Stored data
════════════════════

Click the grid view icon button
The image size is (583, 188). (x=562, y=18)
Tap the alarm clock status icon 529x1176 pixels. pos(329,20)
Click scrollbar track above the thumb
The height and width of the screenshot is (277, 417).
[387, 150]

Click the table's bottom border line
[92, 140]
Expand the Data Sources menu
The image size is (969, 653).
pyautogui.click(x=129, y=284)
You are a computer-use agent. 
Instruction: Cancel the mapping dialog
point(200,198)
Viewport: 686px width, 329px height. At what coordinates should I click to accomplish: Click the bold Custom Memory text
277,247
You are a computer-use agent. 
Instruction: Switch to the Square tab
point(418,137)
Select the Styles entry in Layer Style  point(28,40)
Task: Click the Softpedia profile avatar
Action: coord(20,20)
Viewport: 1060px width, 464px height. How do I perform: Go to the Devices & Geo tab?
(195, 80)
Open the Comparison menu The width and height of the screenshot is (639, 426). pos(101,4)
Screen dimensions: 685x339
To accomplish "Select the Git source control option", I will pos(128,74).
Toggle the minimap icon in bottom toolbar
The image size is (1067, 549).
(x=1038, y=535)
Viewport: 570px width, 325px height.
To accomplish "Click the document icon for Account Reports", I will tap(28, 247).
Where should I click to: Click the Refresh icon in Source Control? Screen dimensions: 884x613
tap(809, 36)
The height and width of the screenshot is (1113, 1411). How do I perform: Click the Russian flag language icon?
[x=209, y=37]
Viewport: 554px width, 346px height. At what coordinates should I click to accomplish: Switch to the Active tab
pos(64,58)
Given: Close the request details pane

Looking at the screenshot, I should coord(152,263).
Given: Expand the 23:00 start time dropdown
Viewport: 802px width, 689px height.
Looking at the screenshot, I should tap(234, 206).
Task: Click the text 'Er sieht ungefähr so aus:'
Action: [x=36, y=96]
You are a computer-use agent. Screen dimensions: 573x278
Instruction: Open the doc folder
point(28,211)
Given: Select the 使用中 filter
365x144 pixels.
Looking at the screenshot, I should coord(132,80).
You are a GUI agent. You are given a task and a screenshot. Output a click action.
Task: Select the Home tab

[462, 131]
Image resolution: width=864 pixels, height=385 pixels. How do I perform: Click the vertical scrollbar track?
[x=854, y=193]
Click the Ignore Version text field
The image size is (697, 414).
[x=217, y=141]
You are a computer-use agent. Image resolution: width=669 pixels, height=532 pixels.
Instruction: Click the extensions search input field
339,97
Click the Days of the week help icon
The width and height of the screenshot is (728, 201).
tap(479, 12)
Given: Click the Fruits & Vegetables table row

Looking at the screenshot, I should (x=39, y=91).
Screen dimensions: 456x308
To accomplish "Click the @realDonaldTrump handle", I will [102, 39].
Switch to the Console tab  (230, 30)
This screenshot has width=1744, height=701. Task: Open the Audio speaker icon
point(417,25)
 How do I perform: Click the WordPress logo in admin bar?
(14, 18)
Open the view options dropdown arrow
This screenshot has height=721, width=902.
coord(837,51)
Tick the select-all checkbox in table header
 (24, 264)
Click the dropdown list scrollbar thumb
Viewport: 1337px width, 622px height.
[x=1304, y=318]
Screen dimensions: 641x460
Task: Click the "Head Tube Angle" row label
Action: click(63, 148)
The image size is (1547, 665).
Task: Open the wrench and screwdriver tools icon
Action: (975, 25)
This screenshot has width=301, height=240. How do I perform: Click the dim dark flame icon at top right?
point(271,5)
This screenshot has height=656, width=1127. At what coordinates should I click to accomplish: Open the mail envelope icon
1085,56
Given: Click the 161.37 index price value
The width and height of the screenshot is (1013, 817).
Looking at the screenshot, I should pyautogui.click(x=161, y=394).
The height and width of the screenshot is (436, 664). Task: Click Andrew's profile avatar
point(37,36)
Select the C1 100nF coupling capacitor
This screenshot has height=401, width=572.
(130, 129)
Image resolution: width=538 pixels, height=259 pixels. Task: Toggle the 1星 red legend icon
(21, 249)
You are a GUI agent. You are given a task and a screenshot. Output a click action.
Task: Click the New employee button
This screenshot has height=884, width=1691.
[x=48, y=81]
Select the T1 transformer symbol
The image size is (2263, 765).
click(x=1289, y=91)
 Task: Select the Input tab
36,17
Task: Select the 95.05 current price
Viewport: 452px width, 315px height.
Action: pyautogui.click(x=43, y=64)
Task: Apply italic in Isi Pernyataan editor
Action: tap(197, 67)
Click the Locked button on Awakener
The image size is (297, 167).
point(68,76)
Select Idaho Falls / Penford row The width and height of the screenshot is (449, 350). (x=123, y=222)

════════════════════

_Instructions for the task_
Copy the records above exactly, beginning at the line that contains "How do I perform: Click the WordPress" and stopping after the line that contains "Select the T1 transformer symbol".

_Written response_
 How do I perform: Click the WordPress logo in admin bar?
(14, 18)
Open the view options dropdown arrow
This screenshot has height=721, width=902.
coord(837,51)
Tick the select-all checkbox in table header
 (24, 264)
Click the dropdown list scrollbar thumb
Viewport: 1337px width, 622px height.
[x=1304, y=318]
Screen dimensions: 641x460
Task: Click the "Head Tube Angle" row label
Action: click(63, 148)
The image size is (1547, 665).
Task: Open the wrench and screwdriver tools icon
Action: (975, 25)
This screenshot has width=301, height=240. How do I perform: Click the dim dark flame icon at top right?
point(271,5)
This screenshot has height=656, width=1127. At what coordinates should I click to accomplish: Open the mail envelope icon
1085,56
Given: Click the 161.37 index price value
The width and height of the screenshot is (1013, 817).
Looking at the screenshot, I should pyautogui.click(x=161, y=394).
The height and width of the screenshot is (436, 664). Task: Click Andrew's profile avatar
point(37,36)
Select the C1 100nF coupling capacitor
This screenshot has height=401, width=572.
(130, 129)
Image resolution: width=538 pixels, height=259 pixels. Task: Toggle the 1星 red legend icon
(21, 249)
You are a GUI agent. You are given a task and a screenshot. Output a click action.
Task: Click the New employee button
This screenshot has height=884, width=1691.
[x=48, y=81]
Select the T1 transformer symbol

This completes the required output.